Aulus Caecina Severus

Aulus Caecina was a Roman writer and orator of the late Republic.

His eponymous father, who came from Volaterrae was 69 BC by Marcus Tullius Cicero in an extant speech (per A. Caecina ) defends. The son is mentioned in several letters of Cicero. He was an expert on the Weissagungslehre of the Etruscans ( Etrusca disciplina ) and told the exiled Cicero 57 BC to return to Rome ahead. As a speaker he was gifted.

In 49 BC, civil war erupted Caecina slapped himself on the side of Pompey. He published a sharp invective against Caesar, so he was banished and had to stay in Sicily. Cicero and other friends tried 46/45 BC to reach the dictator Caecinas pardon, after he had revoked his attack on Caesar in his work Querelae; it is unclear whether the efforts during his lifetime Caesars had success. Caecina is mentioned in a letter of Cicero on May 43 BC, when he was in Rome.

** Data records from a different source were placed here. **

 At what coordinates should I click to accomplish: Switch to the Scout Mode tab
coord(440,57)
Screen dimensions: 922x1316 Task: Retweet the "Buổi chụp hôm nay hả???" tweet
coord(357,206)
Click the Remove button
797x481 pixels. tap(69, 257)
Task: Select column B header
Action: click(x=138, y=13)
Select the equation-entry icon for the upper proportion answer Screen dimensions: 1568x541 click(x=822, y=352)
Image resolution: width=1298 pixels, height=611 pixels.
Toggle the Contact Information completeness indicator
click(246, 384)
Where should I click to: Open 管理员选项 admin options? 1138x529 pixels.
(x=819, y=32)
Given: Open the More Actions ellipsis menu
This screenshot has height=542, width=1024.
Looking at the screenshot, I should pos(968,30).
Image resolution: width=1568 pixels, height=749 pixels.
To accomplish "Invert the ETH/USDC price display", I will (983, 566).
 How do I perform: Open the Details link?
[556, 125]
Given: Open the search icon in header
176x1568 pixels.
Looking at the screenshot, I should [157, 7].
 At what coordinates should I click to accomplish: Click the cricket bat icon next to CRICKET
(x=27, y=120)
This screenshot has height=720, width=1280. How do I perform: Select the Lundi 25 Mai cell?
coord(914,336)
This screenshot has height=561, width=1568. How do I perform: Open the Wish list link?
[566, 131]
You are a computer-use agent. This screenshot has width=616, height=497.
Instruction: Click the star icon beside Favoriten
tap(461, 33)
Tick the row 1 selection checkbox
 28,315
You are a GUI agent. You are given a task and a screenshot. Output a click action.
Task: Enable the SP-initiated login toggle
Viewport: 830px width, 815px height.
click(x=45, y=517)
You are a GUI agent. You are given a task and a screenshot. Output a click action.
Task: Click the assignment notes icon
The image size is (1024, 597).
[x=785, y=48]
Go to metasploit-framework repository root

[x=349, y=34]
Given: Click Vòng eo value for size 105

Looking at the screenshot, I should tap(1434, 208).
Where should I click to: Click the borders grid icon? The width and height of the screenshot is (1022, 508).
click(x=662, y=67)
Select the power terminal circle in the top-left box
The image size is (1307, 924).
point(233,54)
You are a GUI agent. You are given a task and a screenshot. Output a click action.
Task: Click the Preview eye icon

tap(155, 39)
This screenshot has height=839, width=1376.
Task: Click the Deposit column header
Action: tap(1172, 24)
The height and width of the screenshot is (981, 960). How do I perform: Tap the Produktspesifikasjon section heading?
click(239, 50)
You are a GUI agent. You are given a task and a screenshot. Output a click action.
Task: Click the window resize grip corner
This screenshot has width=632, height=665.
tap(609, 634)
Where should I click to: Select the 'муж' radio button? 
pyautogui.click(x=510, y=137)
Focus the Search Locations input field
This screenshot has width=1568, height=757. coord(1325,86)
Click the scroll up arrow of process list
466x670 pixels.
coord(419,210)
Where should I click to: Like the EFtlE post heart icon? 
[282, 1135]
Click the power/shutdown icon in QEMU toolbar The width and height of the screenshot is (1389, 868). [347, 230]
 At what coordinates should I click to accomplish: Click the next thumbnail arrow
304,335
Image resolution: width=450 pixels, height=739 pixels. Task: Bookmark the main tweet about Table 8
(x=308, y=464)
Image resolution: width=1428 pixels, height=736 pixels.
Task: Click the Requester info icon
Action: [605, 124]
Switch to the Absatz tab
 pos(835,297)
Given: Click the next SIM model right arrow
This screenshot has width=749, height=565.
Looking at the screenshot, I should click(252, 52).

Caecina tried the Etrusca Disciplina by harmonizing with the doctrines of the Stoics to put on a scientific basis. Larger fragments of his work on lightning Seneca's Naturales Quaestiones are in.

Caecina was with Cicero, who knew him from childhood, good friends, and the latter describes him as a gifted and eloquent man. Some pieces of their correspondence, including a letter Caecinas are preserved in Cicero's letters. Caecina had a son who was as a young man ( adulescens ) at the time of his exile with him in Sicily before moving to Cicero to Rome, and at least one other child.